OK so my OH comes home at night and will bath my 2 yr old, change nappies, do housework if needed I do most as I am home most of the time. Cook dinner has no problem with any of that. Works long hours...
Heres the BUT...
Hes pretty much devoid of any emotion, my sister and I joke that he is slightly autistic but really we're being serious. He has a really cold practical way of looking at things and NO emotion comes into it ever. Now thats sometimes good as I used to be really highly strung and emotional and its balanced me out a bit but honestly, its really difficult. Ive todl him that I feel really upset lately, scared, worried...and he just laughs it off...there is no passion about him at all unless its for online gaming...I feel like he doesnt love me....he NEVER says the L word. I feel more like we house share...he never says goodnight doesnt hardly cuddle me in the night. Barely gives me a cuddle ever I think I just feel unloved.

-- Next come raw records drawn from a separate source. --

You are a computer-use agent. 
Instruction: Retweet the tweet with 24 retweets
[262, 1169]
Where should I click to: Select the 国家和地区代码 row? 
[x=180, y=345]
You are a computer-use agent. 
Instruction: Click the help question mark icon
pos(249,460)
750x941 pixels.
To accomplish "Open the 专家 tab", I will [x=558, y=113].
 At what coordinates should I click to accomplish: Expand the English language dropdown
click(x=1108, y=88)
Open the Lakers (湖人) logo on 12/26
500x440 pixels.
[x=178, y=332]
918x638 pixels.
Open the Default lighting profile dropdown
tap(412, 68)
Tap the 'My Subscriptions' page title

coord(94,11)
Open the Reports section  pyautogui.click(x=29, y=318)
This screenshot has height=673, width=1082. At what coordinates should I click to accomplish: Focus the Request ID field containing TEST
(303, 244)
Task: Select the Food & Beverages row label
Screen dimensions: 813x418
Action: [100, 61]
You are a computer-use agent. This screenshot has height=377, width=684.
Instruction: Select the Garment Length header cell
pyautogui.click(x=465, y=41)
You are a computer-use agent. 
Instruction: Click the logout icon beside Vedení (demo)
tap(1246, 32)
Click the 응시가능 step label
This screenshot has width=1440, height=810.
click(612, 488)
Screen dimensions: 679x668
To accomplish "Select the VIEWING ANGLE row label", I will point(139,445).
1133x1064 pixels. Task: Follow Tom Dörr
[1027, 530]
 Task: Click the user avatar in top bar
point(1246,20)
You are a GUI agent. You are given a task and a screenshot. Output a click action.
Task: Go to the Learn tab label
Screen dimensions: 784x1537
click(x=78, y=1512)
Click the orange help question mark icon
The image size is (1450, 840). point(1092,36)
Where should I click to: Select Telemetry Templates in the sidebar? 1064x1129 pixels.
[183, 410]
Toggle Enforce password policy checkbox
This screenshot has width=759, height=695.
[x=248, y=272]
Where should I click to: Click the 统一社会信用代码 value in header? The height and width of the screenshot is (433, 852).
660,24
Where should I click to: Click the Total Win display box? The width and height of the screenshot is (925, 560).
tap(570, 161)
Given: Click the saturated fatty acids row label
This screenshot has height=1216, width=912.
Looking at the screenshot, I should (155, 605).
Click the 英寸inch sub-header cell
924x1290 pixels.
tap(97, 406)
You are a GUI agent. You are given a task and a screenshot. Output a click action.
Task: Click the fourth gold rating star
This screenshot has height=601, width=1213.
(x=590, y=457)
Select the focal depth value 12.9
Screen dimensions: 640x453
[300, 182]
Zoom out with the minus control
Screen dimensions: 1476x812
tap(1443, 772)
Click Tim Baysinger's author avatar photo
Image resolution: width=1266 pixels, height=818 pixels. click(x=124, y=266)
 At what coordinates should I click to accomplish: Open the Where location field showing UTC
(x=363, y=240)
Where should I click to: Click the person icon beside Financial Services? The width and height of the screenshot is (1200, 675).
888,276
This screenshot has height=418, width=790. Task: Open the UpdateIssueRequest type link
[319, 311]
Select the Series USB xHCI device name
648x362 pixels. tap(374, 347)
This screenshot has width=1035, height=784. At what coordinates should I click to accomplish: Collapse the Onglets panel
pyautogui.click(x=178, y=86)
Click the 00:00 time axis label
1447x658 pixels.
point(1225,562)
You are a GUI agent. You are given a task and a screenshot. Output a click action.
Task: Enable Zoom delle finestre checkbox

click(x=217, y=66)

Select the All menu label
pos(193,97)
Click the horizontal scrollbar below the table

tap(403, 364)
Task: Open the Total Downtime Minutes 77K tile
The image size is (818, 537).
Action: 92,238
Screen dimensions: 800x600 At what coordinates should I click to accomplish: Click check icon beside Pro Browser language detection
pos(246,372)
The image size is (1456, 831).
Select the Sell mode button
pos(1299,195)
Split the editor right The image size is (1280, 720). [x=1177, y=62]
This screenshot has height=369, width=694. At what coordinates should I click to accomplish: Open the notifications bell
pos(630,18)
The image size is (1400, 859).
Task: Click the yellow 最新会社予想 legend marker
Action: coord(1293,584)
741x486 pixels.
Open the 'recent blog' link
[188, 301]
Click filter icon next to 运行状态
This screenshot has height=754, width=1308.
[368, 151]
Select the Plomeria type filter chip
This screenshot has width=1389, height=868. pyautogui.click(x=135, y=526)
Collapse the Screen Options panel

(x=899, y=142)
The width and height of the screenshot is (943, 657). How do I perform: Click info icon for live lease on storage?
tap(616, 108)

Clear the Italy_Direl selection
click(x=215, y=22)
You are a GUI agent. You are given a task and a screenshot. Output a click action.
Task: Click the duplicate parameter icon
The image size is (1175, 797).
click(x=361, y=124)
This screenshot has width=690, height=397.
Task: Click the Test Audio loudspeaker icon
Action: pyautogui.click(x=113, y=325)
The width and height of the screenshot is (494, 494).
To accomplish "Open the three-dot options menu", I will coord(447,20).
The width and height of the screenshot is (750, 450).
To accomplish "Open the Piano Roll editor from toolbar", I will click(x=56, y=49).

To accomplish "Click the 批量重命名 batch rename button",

sorry feeling really miserable at the moment
OMg lol this sounds like me. my OH does most of the cuddling and stuff. i say goodnight and tell him i love him but its always more of a you know i love you kinda thing. and hes the lucky one, i have a massive problem with showing any emotion other than sadness or anger, i cannot bear to be touched by anyone other than him. i actually have a problem being hugged by family members, even my mum.
my boss thinks i have aspergers syndrome because of this and other things. my logical approach to everything, calm and cool in almost any situation. i remeber lots and lots of information if it interests me, dictionary like list of song lyrics in my brain. obsessive need to be early to any appointment/shift/meeting.
the psychiatrist disagreed as i can look ppl in the eye (tbf i tend to stare ppl in the eye mostly). i never expect anything from other ppl, most of the time i dont understand why other ppl feel the way they do unless i can rationalise it. i have emotions, just keep them to myself as i feel very silly/awkward trying to express them and just laugh most things off.
im sure your OH loves you otherwise he would not have stayed with you, thats not logical lol. he might not understand that you need him to show it, or even how you want him to show it. its like a foreign concept that other ppl need hugs and affection to me. ive adapted to realise that when im seeing someone i need to touch them and give them affection and tell them i love them etc as its the way its supposed to be as shown by tv, books and other ppl.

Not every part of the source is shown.